[Records locating elements on screens]
"""
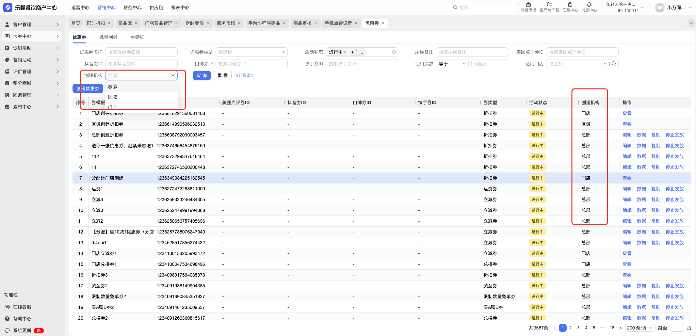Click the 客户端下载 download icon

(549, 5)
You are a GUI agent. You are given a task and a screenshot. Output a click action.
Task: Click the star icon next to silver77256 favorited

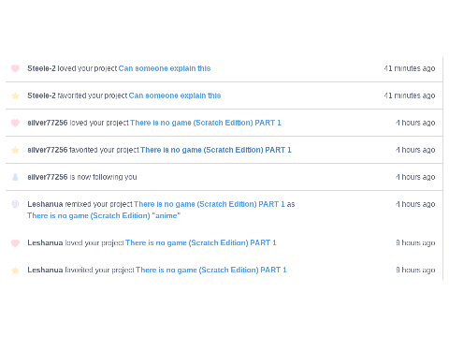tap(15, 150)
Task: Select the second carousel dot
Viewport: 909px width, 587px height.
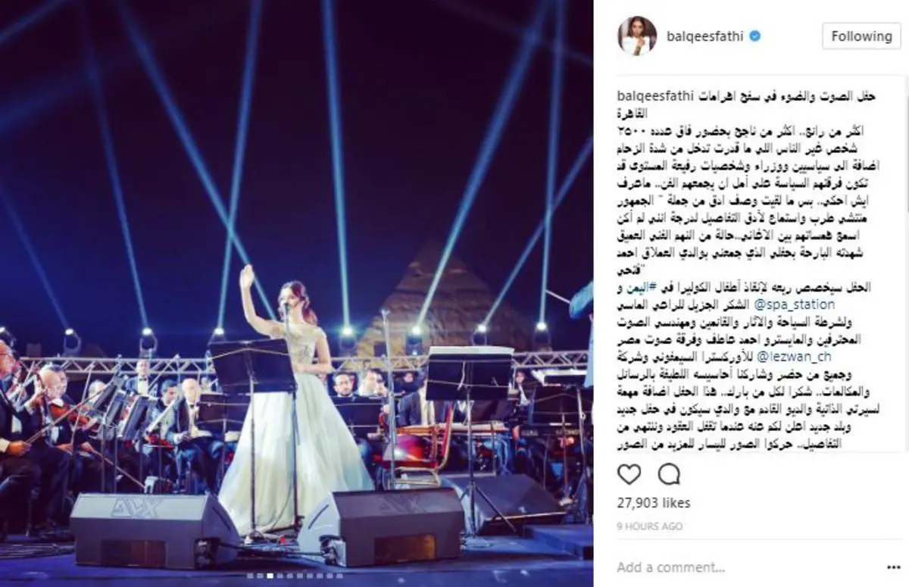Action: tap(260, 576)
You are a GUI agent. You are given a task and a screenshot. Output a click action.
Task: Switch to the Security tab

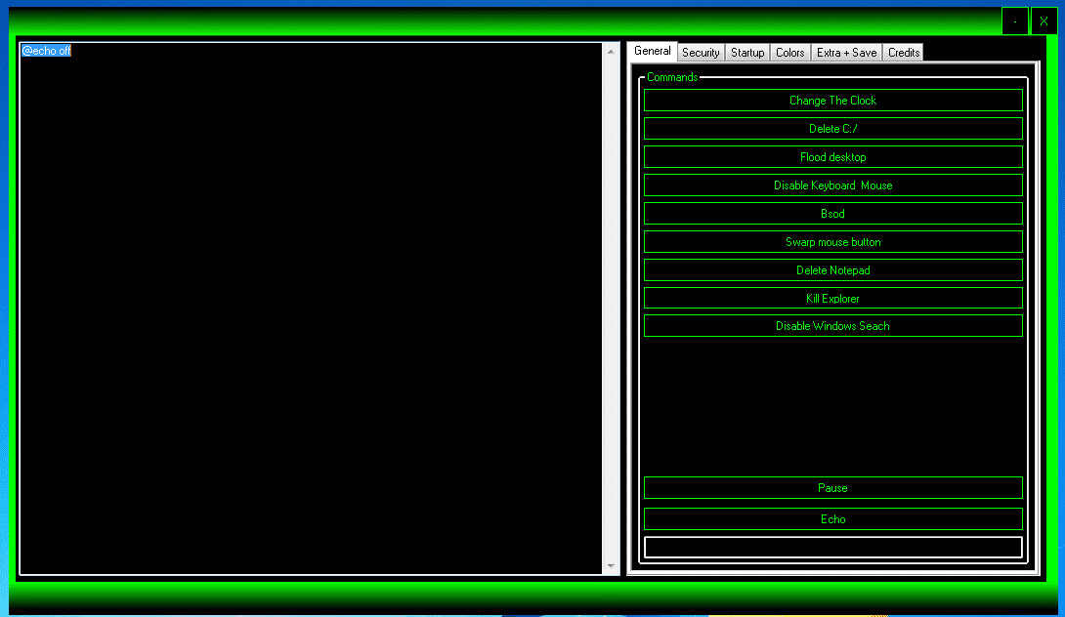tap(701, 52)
"""
(WRITTEN TASK)
In the listing above, rename "GUI agent" to "interface agent" in every record and give the lines again with nothing else changed. Leave the pictures out of your answer.

(CORRECT RESPONSE)
Click the 客户端下载 download icon

(549, 5)
You are a interface agent. You are given a task and a screenshot. Output a click action.
Task: Click the star icon next to silver77256 favorited

tap(15, 150)
Task: Select the second carousel dot
Viewport: 909px width, 587px height.
Action: tap(260, 576)
You are a interface agent. You are given a task and a screenshot. Output a click action.
Task: Switch to the Security tab

tap(701, 52)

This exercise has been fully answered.